**PROBLEM TO SOLVE:**
Go to the line below that has "Expand the Lohnart dropdown", print it and each line after it exactly, and stop after the line that has "Click the FinanceFlow logo icon"; leave out pictures.

**DATA LISTING:**
---------------

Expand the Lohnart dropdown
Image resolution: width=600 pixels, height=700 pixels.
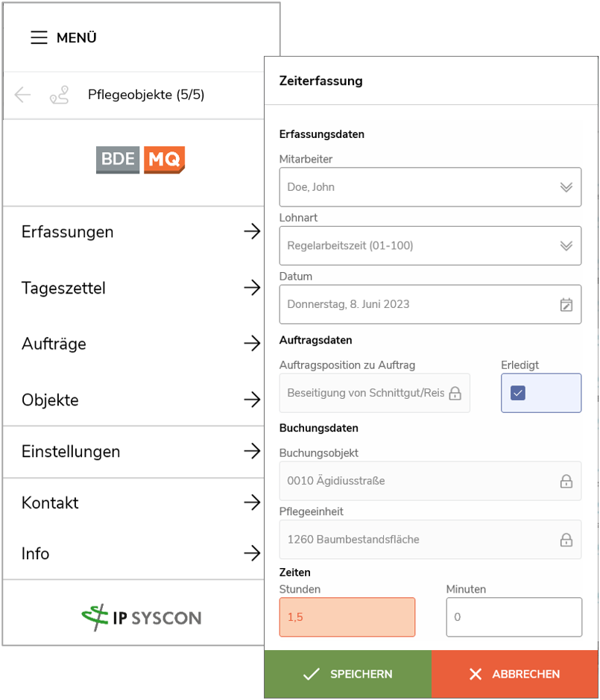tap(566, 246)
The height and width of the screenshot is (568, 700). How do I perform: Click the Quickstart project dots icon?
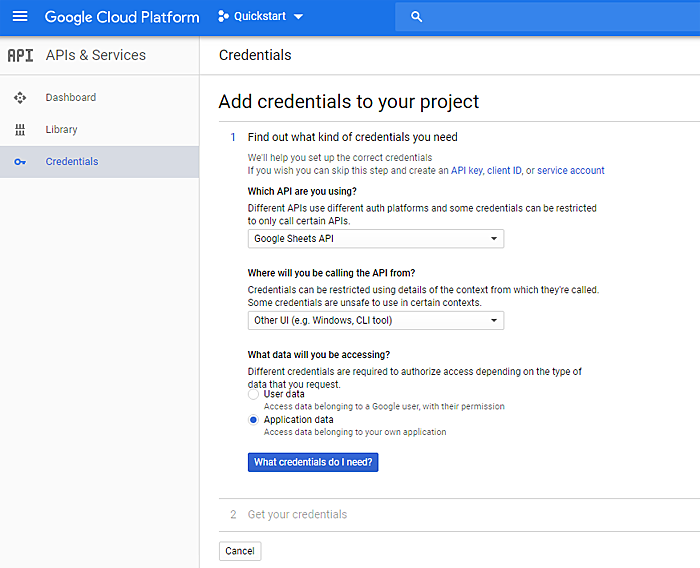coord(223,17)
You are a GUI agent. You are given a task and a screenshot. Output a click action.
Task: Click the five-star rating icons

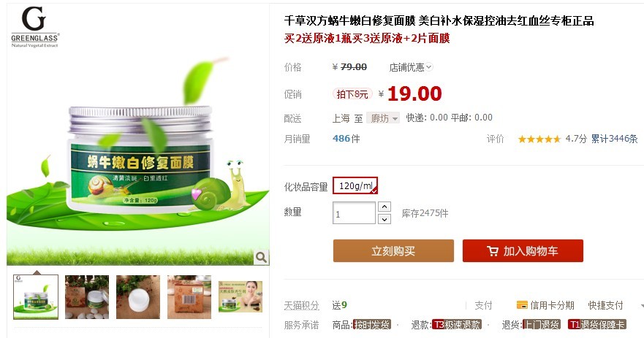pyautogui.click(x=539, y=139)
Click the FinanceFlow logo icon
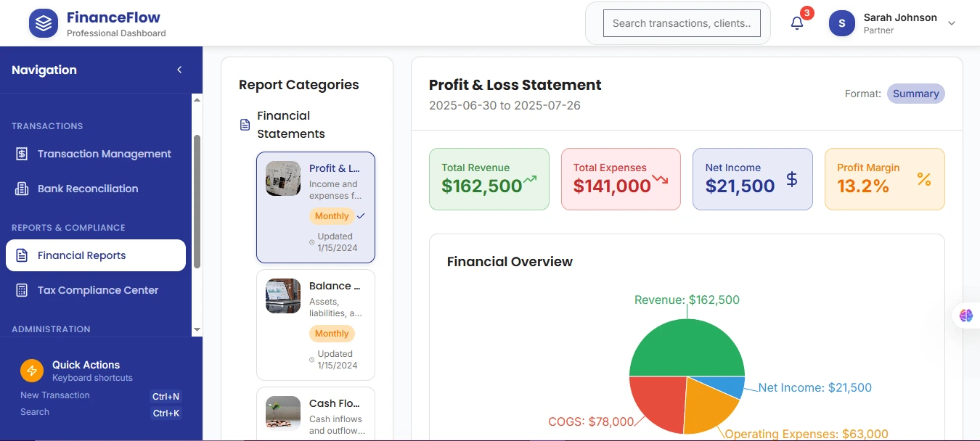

---------------

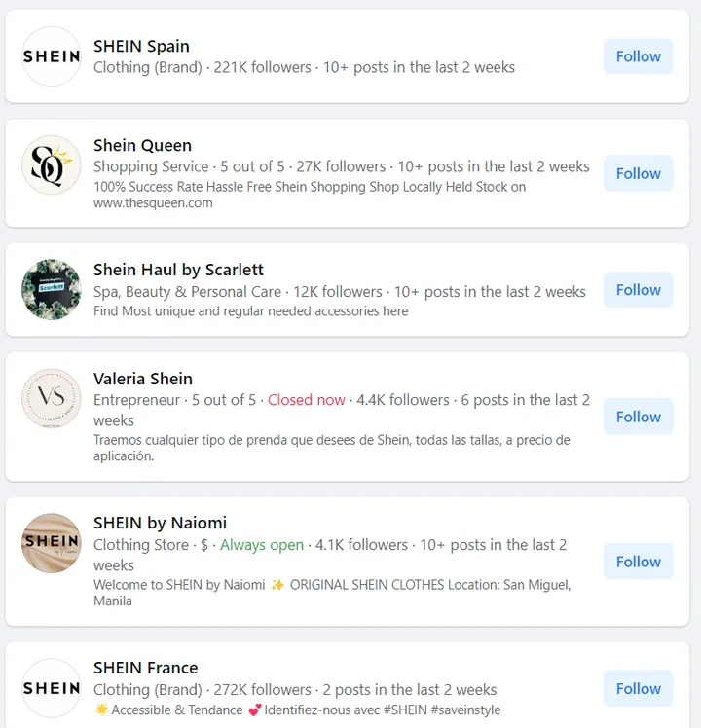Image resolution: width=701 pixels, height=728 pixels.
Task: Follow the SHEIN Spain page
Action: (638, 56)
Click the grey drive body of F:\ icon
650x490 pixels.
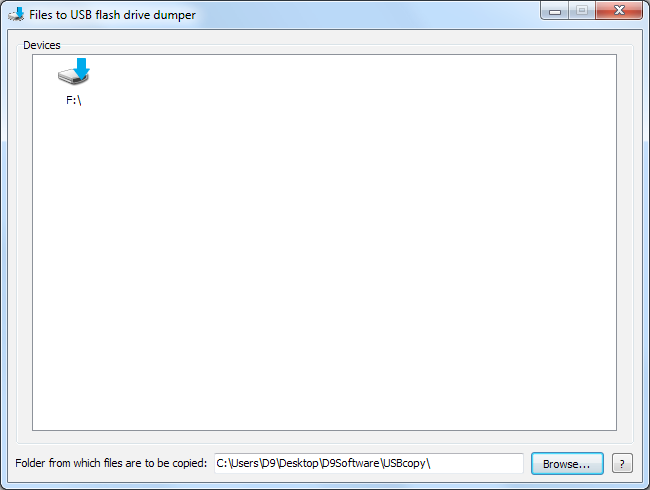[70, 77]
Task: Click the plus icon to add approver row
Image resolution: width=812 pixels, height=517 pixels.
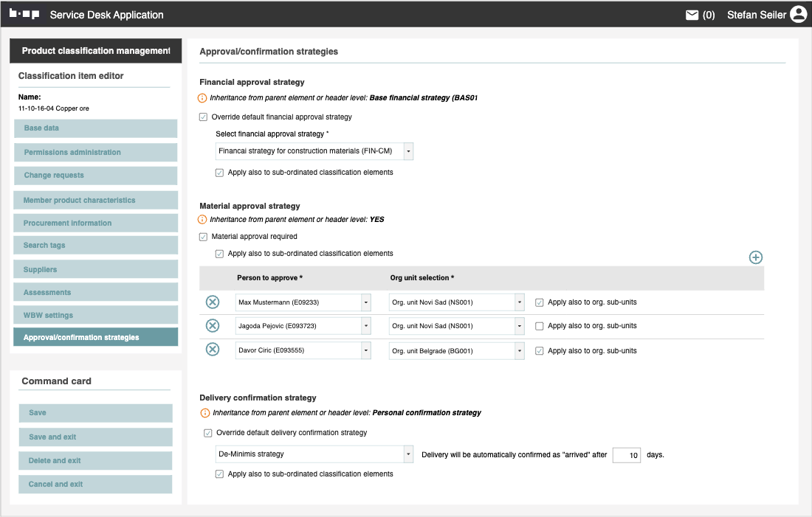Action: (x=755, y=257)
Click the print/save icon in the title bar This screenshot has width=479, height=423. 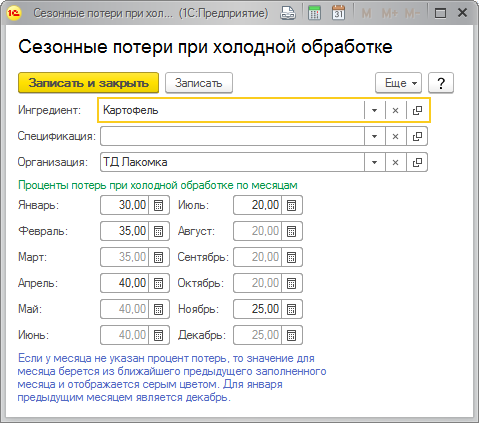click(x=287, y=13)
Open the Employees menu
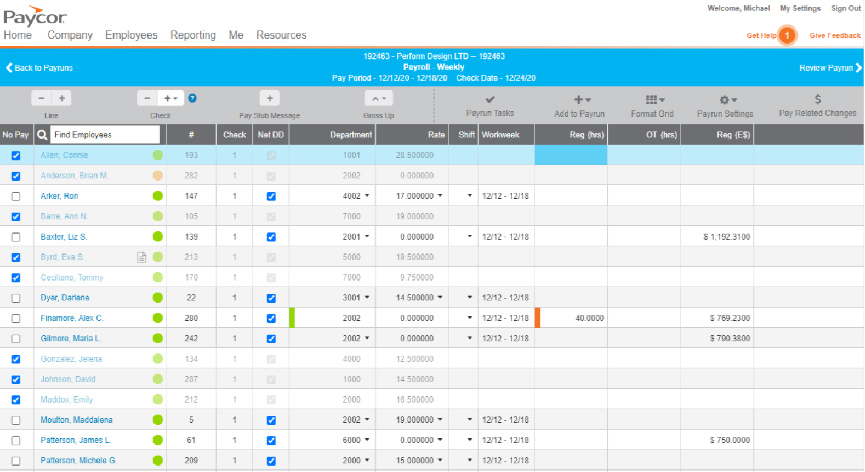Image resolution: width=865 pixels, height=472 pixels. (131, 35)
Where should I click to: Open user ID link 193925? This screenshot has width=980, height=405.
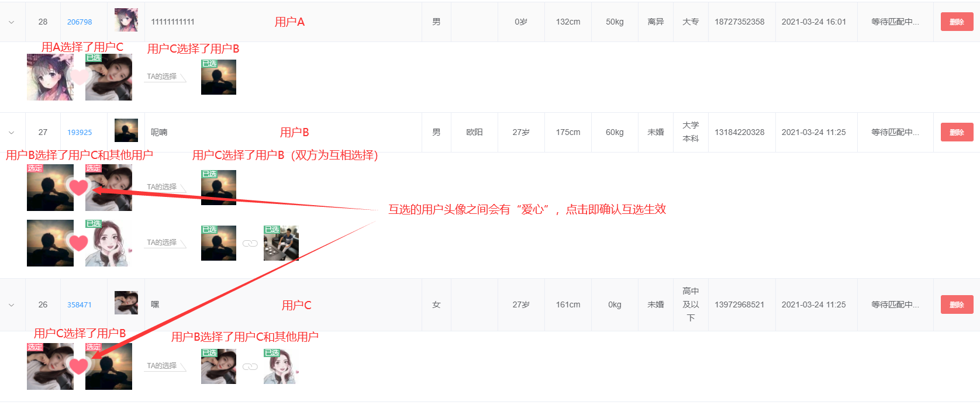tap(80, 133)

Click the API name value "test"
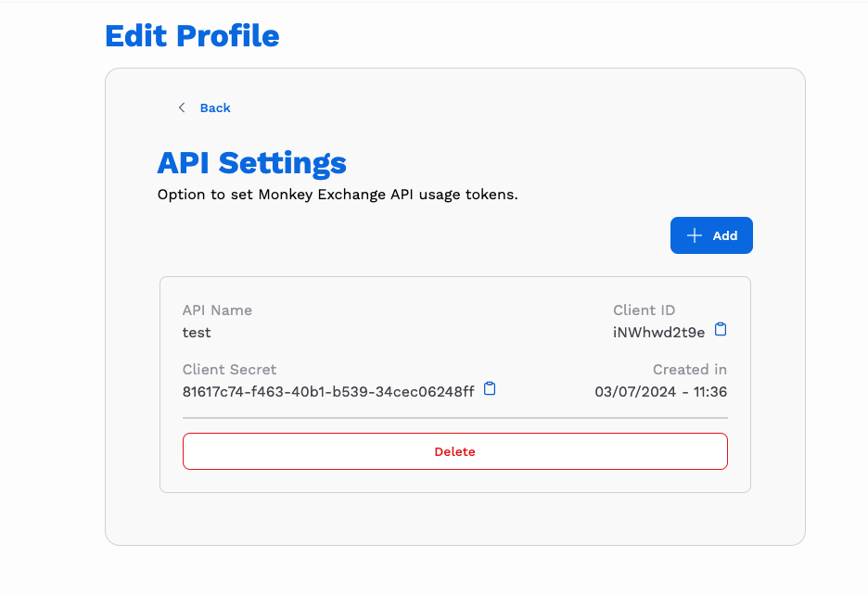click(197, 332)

---------------

**RESPONSE TO THE EXERCISE:**
Expand the Lohnart dropdown
Image resolution: width=600 pixels, height=700 pixels.
tap(566, 246)
The height and width of the screenshot is (568, 700). How do I perform: Click the Quickstart project dots icon?
coord(223,17)
You are a GUI agent. You are given a task and a screenshot. Output a click action.
Task: Click the five-star rating icons

pyautogui.click(x=539, y=139)
Click the FinanceFlow logo icon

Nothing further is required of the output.